====== RAW DATA
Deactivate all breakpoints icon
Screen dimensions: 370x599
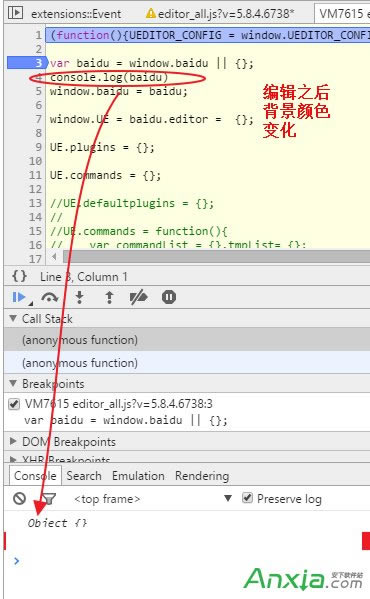[x=138, y=297]
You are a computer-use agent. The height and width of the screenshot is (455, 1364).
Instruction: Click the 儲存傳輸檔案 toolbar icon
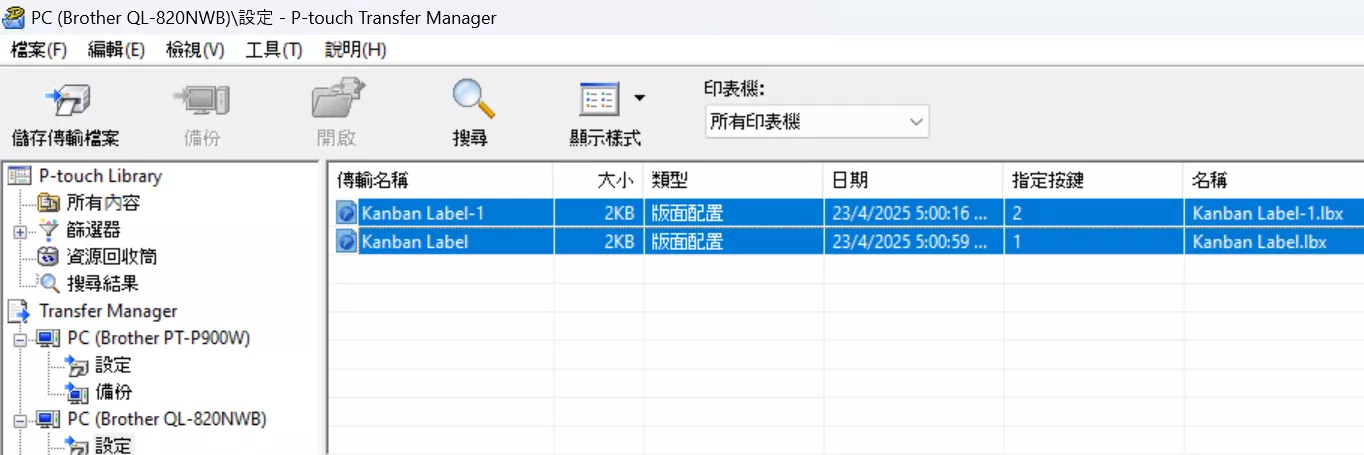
============
WHAT IS BEING ASKED ::
Transcribe each of the records above precisely, with no pictures in the copy.

RESPONSE AREA ::
Deactivate all breakpoints icon
Screen dimensions: 370x599
[x=138, y=297]
You are a computer-use agent. The height and width of the screenshot is (455, 1364).
Instruction: Click the 儲存傳輸檔案 toolbar icon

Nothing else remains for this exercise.